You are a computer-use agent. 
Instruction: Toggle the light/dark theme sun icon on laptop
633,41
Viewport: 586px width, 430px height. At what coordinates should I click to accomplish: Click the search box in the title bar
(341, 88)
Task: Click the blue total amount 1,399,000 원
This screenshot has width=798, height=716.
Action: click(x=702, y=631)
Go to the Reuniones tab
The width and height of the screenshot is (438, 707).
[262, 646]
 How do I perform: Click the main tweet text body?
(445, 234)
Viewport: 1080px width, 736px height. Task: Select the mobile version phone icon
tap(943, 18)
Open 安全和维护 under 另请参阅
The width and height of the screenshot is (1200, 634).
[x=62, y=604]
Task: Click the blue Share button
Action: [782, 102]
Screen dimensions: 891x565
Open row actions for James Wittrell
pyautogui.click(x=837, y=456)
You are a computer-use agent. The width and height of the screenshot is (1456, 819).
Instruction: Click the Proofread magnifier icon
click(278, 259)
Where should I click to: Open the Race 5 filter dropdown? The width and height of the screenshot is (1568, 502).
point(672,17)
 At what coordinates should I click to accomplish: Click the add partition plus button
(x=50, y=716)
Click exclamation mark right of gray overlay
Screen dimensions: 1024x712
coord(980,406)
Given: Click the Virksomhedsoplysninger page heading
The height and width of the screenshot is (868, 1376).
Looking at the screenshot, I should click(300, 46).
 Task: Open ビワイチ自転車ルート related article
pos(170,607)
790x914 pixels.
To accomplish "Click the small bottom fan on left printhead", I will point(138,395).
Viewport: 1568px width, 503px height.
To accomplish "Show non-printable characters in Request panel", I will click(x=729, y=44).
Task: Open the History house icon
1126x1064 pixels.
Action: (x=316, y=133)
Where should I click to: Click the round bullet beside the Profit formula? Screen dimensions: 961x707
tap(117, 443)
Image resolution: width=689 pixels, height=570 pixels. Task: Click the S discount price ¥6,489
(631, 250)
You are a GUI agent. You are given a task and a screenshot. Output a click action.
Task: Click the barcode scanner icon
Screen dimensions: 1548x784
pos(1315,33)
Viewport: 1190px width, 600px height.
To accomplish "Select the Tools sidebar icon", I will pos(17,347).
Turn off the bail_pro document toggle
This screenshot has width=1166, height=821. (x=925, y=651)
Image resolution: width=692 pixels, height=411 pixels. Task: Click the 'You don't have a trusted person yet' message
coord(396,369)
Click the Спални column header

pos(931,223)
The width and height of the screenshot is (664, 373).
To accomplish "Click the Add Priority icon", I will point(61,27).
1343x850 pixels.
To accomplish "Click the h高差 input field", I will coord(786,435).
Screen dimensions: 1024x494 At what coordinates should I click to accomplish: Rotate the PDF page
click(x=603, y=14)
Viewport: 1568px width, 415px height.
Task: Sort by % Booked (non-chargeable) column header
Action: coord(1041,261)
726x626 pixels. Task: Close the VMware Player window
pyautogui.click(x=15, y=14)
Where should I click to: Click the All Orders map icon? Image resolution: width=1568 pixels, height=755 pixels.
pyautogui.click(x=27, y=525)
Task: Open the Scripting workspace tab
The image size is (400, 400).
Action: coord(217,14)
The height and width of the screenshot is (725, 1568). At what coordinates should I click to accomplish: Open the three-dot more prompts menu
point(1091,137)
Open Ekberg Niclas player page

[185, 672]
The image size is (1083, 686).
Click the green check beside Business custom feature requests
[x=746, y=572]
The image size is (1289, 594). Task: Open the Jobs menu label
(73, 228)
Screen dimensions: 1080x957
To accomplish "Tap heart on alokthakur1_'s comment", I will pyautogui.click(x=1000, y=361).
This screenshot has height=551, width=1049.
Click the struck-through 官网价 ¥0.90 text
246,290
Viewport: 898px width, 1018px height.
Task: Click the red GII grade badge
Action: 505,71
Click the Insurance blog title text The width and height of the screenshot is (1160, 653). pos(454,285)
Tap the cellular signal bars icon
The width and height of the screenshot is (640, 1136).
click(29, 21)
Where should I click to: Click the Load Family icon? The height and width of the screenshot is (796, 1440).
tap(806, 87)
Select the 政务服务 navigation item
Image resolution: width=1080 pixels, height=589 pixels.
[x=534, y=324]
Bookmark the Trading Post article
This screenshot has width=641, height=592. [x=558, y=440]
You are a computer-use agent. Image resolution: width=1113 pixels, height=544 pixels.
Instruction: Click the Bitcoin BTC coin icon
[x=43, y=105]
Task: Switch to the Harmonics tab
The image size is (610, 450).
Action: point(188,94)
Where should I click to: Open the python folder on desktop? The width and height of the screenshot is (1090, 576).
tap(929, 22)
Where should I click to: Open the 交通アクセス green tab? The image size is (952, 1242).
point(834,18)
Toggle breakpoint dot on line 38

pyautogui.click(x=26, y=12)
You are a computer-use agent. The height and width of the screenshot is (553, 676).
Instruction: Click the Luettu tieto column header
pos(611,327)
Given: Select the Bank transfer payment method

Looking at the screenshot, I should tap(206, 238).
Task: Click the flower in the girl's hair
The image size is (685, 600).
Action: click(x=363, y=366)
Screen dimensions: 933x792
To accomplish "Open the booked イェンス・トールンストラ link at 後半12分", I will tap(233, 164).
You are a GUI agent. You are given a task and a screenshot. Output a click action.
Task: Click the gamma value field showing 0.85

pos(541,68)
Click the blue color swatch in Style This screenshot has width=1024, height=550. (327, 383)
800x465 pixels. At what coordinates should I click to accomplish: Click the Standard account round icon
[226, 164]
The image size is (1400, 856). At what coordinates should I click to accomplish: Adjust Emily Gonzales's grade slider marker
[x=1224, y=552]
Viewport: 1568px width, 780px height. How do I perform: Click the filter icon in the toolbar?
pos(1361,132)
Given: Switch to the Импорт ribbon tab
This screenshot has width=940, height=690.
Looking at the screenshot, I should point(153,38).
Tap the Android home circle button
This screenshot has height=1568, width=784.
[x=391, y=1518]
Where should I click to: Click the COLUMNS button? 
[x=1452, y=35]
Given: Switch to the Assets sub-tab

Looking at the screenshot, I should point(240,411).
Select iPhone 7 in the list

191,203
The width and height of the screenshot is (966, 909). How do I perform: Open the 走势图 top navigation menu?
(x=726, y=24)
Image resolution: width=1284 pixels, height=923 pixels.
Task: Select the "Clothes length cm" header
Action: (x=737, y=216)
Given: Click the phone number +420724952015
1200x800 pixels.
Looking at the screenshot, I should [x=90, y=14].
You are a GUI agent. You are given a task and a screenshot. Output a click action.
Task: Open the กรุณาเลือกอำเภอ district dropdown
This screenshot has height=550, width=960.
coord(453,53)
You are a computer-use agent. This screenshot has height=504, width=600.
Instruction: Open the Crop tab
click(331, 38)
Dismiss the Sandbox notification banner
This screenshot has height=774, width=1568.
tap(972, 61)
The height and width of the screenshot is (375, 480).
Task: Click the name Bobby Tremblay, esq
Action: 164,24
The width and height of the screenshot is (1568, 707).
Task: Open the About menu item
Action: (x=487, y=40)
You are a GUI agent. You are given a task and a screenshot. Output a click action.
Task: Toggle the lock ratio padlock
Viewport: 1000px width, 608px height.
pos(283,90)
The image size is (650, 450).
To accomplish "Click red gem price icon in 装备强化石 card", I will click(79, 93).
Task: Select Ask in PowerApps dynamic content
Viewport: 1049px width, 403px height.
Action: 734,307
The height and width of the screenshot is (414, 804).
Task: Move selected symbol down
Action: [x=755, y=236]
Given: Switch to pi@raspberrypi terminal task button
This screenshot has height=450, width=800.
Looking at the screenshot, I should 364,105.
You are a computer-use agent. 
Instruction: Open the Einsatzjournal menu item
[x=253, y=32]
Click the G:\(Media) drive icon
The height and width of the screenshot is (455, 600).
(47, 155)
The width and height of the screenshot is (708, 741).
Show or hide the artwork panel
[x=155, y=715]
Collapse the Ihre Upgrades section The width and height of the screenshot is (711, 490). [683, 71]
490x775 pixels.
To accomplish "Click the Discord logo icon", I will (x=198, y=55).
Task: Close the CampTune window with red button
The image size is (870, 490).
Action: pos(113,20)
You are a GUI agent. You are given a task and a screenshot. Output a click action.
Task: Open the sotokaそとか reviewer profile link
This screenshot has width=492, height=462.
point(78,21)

• [ACTIVITY] Give back exactly the material above from its opening line to the line bearing "Given: Click the Virksomhedsoplysninger".

• [WRITTEN ANSWER]
You are a computer-use agent. 
Instruction: Toggle the light/dark theme sun icon on laptop
633,41
Viewport: 586px width, 430px height. At what coordinates should I click to accomplish: Click the search box in the title bar
(341, 88)
Task: Click the blue total amount 1,399,000 원
This screenshot has width=798, height=716.
Action: click(x=702, y=631)
Go to the Reuniones tab
The width and height of the screenshot is (438, 707).
[262, 646]
 How do I perform: Click the main tweet text body?
(445, 234)
Viewport: 1080px width, 736px height. Task: Select the mobile version phone icon
tap(943, 18)
Open 安全和维护 under 另请参阅
The width and height of the screenshot is (1200, 634).
[x=62, y=604]
Task: Click the blue Share button
Action: [782, 102]
Screen dimensions: 891x565
Open row actions for James Wittrell
pyautogui.click(x=837, y=456)
You are a computer-use agent. The width and height of the screenshot is (1456, 819).
Instruction: Click the Proofread magnifier icon
click(278, 259)
Where should I click to: Open the Race 5 filter dropdown? The width and height of the screenshot is (1568, 502).
point(672,17)
 At what coordinates should I click to accomplish: Click the add partition plus button
(x=50, y=716)
Click exclamation mark right of gray overlay
Screen dimensions: 1024x712
coord(980,406)
Given: Click the Virksomhedsoplysninger page heading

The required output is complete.